* [REQUIREMENT]: Your copy should hold exactly the lines from the one containing "You are a computer-use" through the last line of the entries, and no pictures.

-------- DATA SUPPLIED

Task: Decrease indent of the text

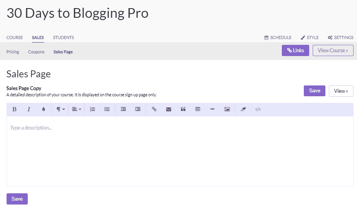Action: tap(123, 109)
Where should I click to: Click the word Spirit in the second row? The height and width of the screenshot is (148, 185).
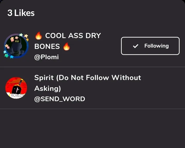(44, 78)
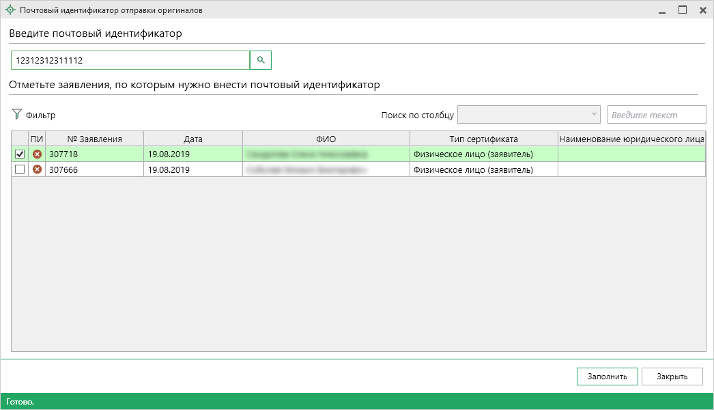This screenshot has height=410, width=714.
Task: Click the Тип сертификата column header
Action: (483, 139)
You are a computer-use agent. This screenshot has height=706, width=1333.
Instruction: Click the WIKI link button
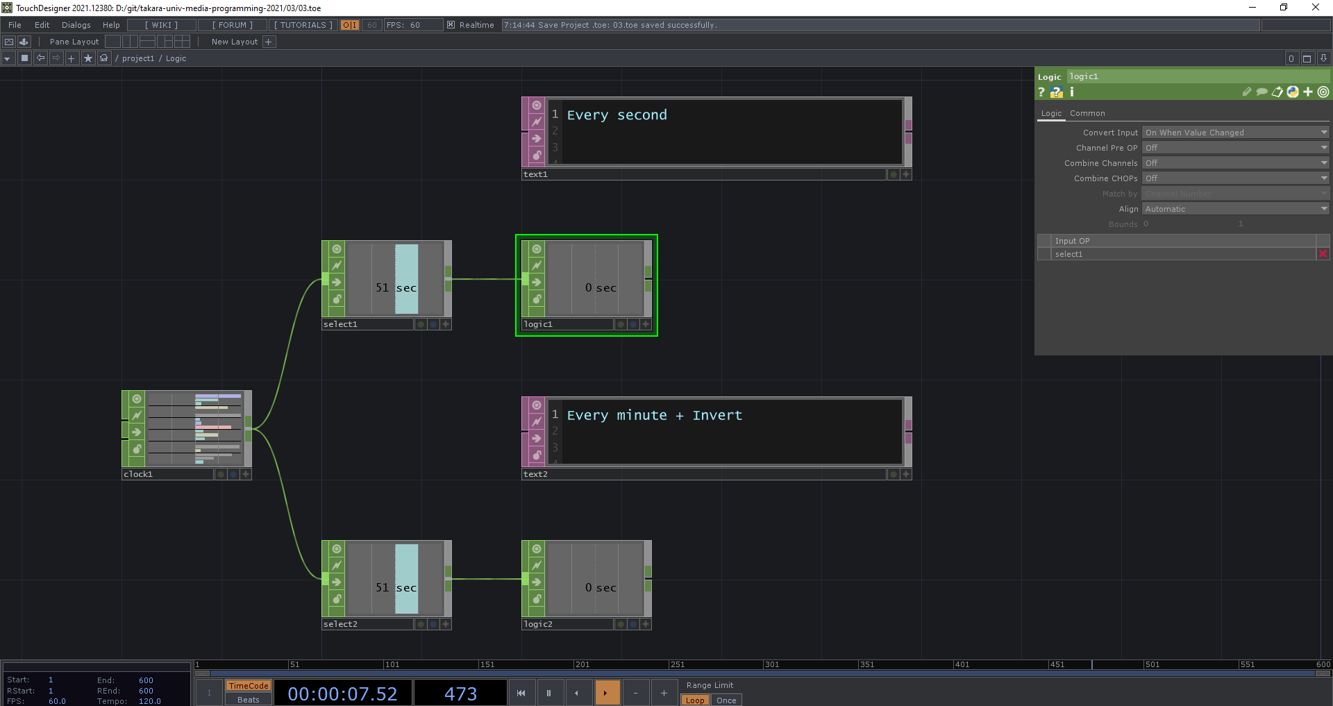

----------------

* [RESPONSE AREA]:
You are a computer-use agent. This screenshot has height=706, width=1333.
Instruction: Click the WIKI link button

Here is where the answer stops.